Jiang, Yanli, Xu, Ke, Gai, Wenmei, Salhi, Said (2022) Emergency response for tackling major accidental toxic gas releases: What should be done and when? Safety Science, 154 . Article Number 105819. ISSN 0925-7535. (doi:10.1016/j.ssci.2022.105819) (KAR id:95238)

Abstract

When there are toxic gas leaks, rapid emergency response planning is vital to protect public safety. In this study, an emergency response trade-off model to assist decision-makers in taking focused action for different personnel is developed. First, a modified Dijkstra algorithm and a minimum cost maximum flow algorithm are employed to determine the optimal evaluation routes, after which an as low as reasonably practical criterion is applied to evaluate the emergency response risk levels and identify the multiple emergency response windows of opportunity. Finally, a case study based on a real incident is given to illustrate the applicability of our method. It was found that an immediate evacuation of all members of the public in a target area would expose some of them to excessive risk.
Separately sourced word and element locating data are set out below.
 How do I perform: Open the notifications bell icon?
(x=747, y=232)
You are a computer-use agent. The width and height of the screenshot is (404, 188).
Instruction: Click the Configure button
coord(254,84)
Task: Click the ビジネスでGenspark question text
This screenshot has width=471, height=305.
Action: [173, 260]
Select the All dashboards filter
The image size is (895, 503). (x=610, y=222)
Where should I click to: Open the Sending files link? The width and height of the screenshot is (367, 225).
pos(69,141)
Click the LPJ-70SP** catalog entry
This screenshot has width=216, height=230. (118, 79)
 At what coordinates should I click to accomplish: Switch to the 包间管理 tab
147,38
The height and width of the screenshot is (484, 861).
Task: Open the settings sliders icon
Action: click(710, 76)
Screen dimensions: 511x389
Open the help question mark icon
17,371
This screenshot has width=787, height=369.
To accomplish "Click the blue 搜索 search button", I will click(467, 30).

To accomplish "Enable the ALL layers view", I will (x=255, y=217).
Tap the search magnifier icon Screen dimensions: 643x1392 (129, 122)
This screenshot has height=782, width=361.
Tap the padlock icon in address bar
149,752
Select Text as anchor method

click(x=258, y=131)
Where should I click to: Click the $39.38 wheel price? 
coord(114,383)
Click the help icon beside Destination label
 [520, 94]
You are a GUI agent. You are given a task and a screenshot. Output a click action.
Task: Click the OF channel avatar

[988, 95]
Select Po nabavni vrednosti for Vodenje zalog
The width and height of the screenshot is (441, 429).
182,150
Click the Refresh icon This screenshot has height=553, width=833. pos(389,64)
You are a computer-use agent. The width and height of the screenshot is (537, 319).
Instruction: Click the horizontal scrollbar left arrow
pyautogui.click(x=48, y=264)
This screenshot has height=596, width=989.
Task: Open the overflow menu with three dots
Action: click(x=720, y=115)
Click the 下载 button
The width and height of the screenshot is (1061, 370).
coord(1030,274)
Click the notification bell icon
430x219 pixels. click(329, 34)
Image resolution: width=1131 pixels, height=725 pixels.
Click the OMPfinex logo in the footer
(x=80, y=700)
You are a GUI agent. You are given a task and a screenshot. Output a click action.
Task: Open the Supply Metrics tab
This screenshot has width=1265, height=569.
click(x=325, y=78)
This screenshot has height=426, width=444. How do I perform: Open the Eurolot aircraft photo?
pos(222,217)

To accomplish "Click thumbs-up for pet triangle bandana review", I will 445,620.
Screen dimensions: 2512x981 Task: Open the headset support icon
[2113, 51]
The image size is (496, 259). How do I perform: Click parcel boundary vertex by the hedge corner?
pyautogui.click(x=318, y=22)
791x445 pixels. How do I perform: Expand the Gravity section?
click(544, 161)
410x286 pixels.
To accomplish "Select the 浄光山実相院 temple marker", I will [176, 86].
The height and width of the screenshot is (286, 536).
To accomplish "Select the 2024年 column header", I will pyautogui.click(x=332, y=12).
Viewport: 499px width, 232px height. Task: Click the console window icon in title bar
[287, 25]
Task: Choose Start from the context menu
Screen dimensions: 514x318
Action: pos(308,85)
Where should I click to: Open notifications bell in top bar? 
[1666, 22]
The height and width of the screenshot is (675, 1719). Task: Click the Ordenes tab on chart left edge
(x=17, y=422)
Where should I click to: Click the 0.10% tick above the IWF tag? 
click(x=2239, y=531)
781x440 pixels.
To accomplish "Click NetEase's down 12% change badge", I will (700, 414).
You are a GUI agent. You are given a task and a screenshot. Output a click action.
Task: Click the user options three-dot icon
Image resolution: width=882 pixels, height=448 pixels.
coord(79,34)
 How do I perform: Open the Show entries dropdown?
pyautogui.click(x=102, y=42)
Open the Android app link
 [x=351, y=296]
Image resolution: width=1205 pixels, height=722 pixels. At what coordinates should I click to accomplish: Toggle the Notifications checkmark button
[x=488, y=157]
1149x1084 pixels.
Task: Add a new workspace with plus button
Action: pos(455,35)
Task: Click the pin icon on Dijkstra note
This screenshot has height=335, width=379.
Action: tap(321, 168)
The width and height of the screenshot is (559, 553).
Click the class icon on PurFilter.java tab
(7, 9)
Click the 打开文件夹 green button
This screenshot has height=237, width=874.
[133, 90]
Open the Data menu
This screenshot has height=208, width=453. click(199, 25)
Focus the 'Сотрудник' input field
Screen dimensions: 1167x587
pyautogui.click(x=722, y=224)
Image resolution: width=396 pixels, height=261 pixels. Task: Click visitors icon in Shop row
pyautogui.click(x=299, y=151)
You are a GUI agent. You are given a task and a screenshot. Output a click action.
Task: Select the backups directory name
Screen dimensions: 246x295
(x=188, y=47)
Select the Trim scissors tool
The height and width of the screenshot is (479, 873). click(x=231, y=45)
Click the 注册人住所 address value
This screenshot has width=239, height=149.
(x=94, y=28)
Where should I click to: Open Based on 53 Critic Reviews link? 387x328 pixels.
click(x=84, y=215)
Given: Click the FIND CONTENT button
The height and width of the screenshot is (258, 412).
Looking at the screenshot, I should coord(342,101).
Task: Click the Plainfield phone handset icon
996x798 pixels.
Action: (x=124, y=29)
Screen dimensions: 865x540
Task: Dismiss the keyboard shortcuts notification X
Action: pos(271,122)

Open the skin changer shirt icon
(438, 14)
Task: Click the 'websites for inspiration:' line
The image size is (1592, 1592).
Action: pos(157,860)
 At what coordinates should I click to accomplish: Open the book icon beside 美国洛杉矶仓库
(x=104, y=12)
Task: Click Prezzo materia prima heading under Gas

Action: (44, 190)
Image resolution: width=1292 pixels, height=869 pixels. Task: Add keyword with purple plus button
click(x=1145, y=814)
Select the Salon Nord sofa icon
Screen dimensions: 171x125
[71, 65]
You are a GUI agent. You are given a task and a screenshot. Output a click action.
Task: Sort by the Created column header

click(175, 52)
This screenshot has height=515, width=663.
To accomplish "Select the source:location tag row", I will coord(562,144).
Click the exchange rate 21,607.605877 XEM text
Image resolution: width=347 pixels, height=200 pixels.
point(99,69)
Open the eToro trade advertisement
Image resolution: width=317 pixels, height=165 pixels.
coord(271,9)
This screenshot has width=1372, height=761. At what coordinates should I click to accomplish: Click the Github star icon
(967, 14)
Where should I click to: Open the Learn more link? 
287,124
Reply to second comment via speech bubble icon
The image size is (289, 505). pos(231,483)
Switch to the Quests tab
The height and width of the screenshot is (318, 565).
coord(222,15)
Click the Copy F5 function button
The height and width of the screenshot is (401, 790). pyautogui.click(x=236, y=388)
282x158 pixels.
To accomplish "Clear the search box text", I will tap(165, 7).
It was also discovered that there is a close and complex relationship between the emergency response risk and the shelter-in-place duration and the public emergency response. Another interesting finding is that the evacuation routes in the windows of opportunities differ significantly depending on the location, and the emergency response risks associated with using the same path to evacuate at different times. These interesting findings, which were based on the scientific assessment of emergency response risks, have a massive practical impact and could assist in more accurately formulating public protection strategies.

Item Type: Article
DOI/Identification number: 10.1016/j.ssci.2022.105819
Uncontrolled keywords: Emergency response, Windows of opportunity, Risk assessment, Toxic gas release, Evacuation, Shelter-in-place
Subjects: H Social Sciences
T Technology > TA Engineering (General). Civil engineering (General)
Divisions: Divisions > Kent Business School - Division > Department of Analytics, Operations and Systems
Depositing User: Said Salhi
Date Deposited: 31 May 2022 14:29 UTC
Last Modified: 05 Nov 2024 13:00 UTC
Resource URI: https://kar.kent.ac.uk/id/eprint/95238 (The current URI for this page, for reference purposes)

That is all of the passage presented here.